Even though it is commonly acknowledged that effects can occur, evidence is equivocal for many investigated traits such as body condition (Adams et al. 2009; Barron et al. 2010), physiological state (Barron et al. 2010; Quillfeldt et al. 2012), components of reproductive performance like onset of breeding (Arlt et al. 2013; Quillfeldt et al. 2012) or fledgling mass (Ackerman et al. 2004; Quillfeldt et al. 2012), and also survival, usually investigated in the form of return rates (Arlt et al. 2013; Barron et al. 2010; Costantini and Møller 2013; Gómez et al. 2014; Phillips et al. 2003; Rodríguez et al. 2009; Scandolara et al. 2014; Townsend et al. 2012). Because these traits may be differently affected by the tracking device, it is difficult to draw general conclusions on device effects when only one or a few traits are studied. For instance, when solely reporting the effects on return rates or onset of the reproductive season, one might well miss the effects on other fitness-related traits such as stress levels. Different tracking devices might cause different effects due to their divergent type of attachment (leg-loop harness, wing-loop harness, elastic versus rigid loops, fixed to bands, glued to feathers), shape (with antenna, light stalk, without any appendices) and duration of deployment (few hours up to several years).
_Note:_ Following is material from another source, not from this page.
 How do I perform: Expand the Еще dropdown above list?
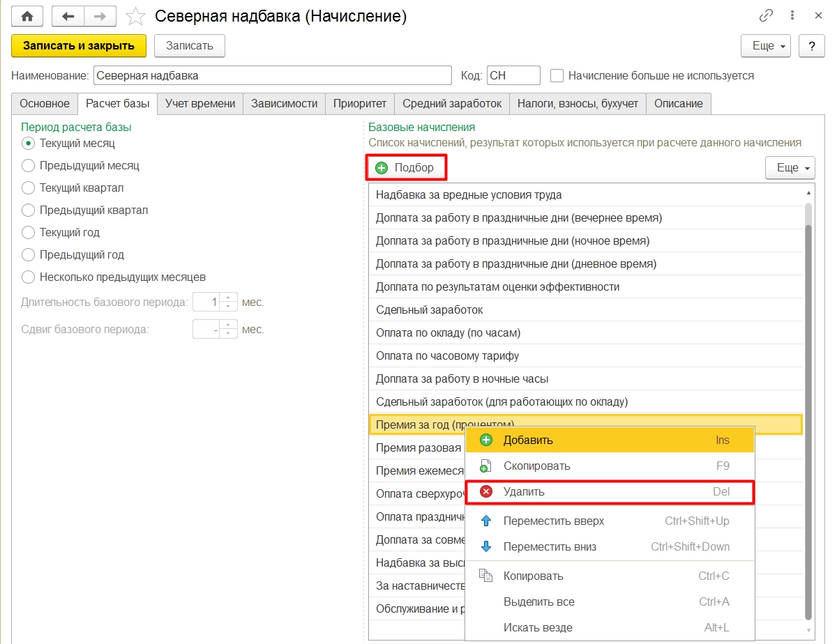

Negative effects of tracking devices might be particularly apparent in migrating animals carrying a device for at least 1 year. Migrants face multiple challenging phases during their annual cycle, during which optimal energy management is crucial for successful reproduction and to survive. A tracking device that is increasingly being used is a lightweight geolocator. These register light intensity by which positions can be estimated and are usually carried for approximately 1 year. A meta-analysis on the effects of geolocators on birds showed survival to be negatively affected for tagged birds (Costantini and Møller 2013). However, the effects could be statistically supported only when combining all data; most individual studies had insufficient sample sizes to draw conclusive results. Furthermore, none of these studies considered more than three seasons, although the magnitude of effects may vary from year to year due to environmental variation (Bro et al. 1999; Hupp et al. 2006; Pietz et al. 1993).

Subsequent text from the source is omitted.